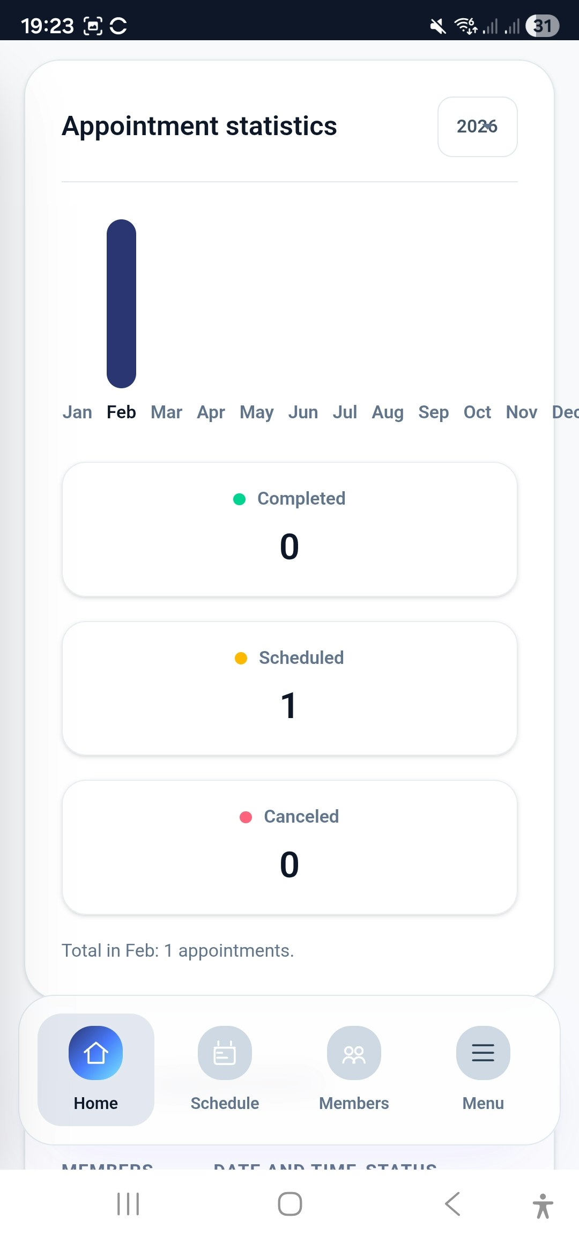Open the Completed appointments card
Image resolution: width=579 pixels, height=1242 pixels.
click(x=290, y=528)
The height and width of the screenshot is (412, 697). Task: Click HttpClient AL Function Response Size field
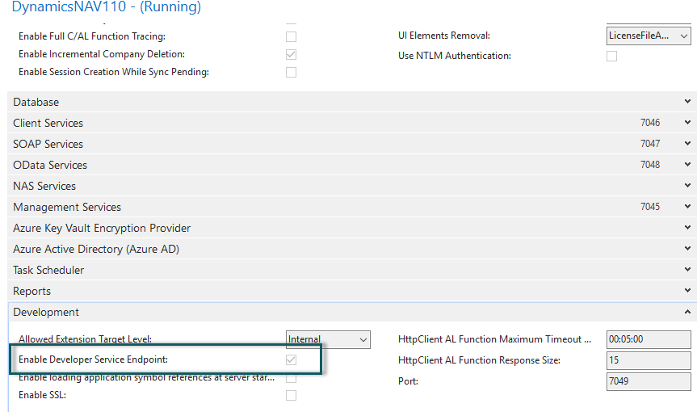click(x=649, y=360)
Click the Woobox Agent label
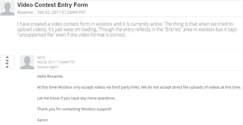This screenshot has width=243, height=125. tap(47, 67)
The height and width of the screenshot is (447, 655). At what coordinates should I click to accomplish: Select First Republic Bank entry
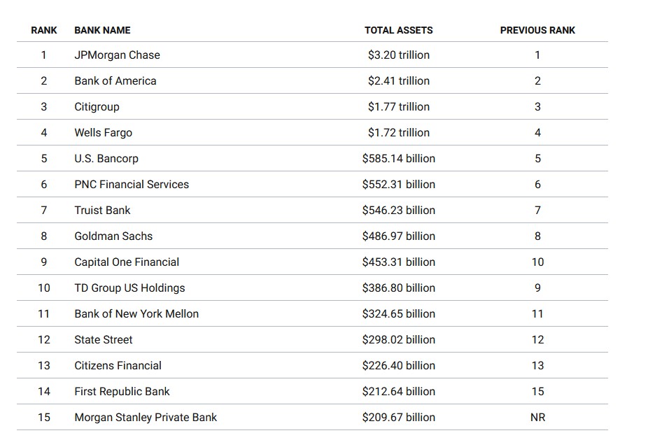click(x=122, y=392)
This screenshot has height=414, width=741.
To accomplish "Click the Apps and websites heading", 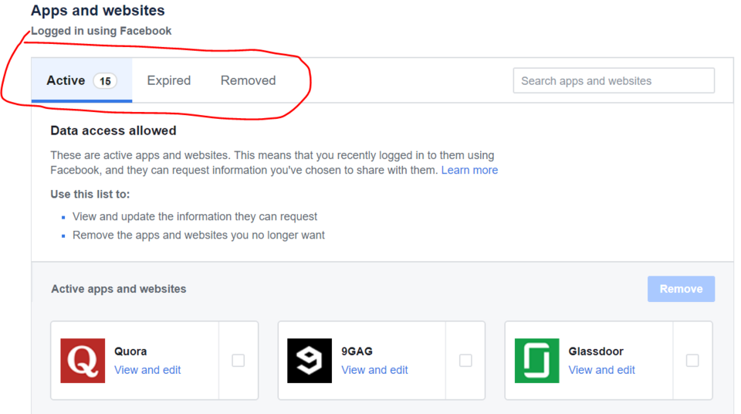I will coord(98,10).
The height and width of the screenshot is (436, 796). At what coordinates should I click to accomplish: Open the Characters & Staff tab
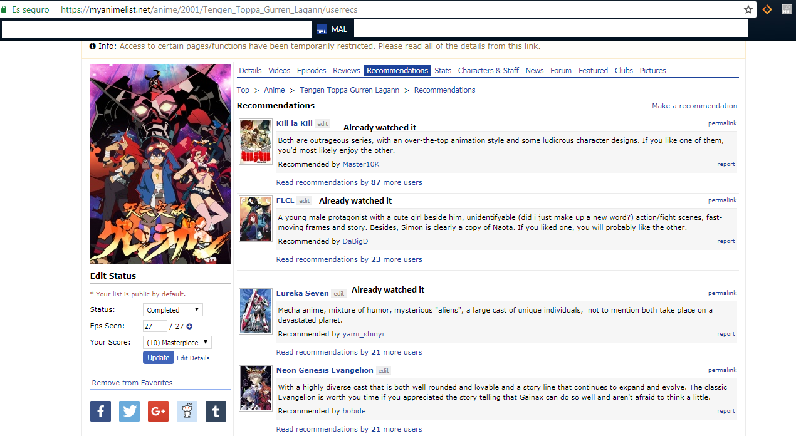(488, 71)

= = = = =

▶ _Exercise_
Reproduce, word for word, the lines from the one containing "The height and width of the screenshot is (436, 796)." through the final line above. Leave every picture out.

▶ _Response_
The height and width of the screenshot is (436, 796). At what coordinates should I click to accomplish: Open the Characters & Staff tab
(488, 71)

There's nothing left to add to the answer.